Pale Indian Plantain: A Wasp Favorite

Pale Indian Plantain ~ Arnoglossum atriplicifolium (Cacalia atriplicifolia)

Pale Indian Plantain is by far one of the tallest native perennials in our landscape. It can reach heights of close to 10 feet.

The small, white flowers make up several umbels in a wide branched flower head. The flowerhead is around 12" wide in many plants.  It's in full bloom right now and the majority of insect visitors are wasps.

Read an earlier post about, and see more photos of Pale Indian Plantain.
This long Thread-Waisted Wasp (Ammophila sp.) is a regular visitor. A predator of caterpillars, they sting their prey then drag it back to their nest in the ground to feed their developing larvae. (Insects: Their Natural History and Diversity)
This Sand Wasp (Bicyrtes sp.) also likes the Plantain flowers. I typically see this wasp on Common Boneset.

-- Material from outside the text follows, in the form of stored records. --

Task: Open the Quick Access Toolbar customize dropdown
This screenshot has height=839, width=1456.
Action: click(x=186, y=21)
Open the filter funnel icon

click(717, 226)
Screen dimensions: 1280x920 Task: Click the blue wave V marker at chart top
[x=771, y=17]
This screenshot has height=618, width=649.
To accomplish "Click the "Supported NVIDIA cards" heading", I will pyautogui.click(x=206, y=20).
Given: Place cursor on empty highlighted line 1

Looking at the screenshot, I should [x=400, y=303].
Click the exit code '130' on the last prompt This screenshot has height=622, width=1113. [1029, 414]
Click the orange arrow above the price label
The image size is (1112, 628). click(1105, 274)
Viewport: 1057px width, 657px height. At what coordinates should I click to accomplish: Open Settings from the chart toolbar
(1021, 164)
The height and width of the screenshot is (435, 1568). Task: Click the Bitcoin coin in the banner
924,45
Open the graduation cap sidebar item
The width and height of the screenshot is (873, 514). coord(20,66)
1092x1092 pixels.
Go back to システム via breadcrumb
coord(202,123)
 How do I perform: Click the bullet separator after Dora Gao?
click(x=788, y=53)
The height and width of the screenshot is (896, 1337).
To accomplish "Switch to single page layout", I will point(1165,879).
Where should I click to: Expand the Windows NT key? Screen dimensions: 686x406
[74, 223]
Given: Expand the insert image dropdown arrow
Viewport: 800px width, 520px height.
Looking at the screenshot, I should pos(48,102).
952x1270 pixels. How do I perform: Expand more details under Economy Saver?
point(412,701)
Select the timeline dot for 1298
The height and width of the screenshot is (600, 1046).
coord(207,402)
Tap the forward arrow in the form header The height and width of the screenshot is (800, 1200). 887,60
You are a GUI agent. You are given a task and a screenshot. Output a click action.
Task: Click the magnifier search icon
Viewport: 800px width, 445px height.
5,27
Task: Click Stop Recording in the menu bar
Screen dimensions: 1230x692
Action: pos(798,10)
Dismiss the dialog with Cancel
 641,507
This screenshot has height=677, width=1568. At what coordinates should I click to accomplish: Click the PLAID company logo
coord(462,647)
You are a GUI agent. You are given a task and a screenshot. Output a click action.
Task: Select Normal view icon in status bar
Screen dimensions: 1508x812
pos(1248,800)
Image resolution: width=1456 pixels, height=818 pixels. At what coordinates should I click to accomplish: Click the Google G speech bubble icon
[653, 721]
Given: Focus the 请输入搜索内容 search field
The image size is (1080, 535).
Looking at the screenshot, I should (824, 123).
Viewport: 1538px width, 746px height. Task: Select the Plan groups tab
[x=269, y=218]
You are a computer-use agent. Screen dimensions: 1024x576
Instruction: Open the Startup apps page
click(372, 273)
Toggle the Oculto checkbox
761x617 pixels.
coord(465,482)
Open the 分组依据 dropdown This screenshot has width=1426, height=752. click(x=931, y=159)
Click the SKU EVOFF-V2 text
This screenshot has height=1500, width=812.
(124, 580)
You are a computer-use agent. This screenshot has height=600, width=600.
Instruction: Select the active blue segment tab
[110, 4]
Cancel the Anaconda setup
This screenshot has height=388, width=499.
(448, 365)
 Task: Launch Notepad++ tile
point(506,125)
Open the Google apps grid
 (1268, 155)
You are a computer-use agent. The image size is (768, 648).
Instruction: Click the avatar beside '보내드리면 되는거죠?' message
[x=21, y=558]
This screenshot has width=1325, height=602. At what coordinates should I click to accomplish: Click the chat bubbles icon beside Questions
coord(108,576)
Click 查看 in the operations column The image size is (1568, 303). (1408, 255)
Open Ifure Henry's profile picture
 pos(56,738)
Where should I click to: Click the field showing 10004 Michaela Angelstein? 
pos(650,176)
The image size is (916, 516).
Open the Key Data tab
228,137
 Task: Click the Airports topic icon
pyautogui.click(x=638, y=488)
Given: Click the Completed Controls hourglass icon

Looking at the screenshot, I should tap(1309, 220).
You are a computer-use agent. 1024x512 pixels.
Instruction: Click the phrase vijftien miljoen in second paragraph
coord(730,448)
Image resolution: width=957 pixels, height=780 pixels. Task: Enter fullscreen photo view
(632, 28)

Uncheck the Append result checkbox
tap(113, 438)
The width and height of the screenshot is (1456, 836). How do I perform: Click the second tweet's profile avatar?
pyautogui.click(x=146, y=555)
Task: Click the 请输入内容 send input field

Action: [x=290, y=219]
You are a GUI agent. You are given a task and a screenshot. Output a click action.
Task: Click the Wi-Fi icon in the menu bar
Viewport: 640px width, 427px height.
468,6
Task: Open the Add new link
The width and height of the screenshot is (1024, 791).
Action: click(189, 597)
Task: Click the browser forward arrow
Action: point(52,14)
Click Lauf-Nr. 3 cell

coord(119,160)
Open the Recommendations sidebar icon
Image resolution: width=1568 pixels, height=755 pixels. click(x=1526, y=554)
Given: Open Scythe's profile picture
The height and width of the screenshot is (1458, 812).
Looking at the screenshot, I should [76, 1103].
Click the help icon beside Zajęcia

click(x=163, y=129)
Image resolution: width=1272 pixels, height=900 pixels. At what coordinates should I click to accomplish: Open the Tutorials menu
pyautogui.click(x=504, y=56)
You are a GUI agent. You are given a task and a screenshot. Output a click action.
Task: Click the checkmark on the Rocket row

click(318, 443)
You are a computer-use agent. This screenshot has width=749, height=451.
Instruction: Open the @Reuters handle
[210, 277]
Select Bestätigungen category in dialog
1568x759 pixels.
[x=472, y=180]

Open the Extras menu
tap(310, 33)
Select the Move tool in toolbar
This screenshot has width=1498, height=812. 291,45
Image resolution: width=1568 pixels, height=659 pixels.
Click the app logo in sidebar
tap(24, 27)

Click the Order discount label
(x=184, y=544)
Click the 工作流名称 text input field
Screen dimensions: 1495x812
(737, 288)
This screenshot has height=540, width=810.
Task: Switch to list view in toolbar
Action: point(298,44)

This Potter Wasp (Eumenes sp.) with its characteristic bulbous abdomen. Many in this Genus make mud pot-like nests above ground. They also provision their nests with paralyzed caterpillars where a single egg is laid. (Insects: Their Natural History and Diversity)
The fast moving and difficult to photograph Golden Digger Wasp (Sphex ichneumoneus) was visiting Plantain flowers this afternoon. This beautifully colored wasp can seem intimidating for its size and buzz, but are not aggressive around flowers. These wasps capture katydids and take them back to their nests in the ground.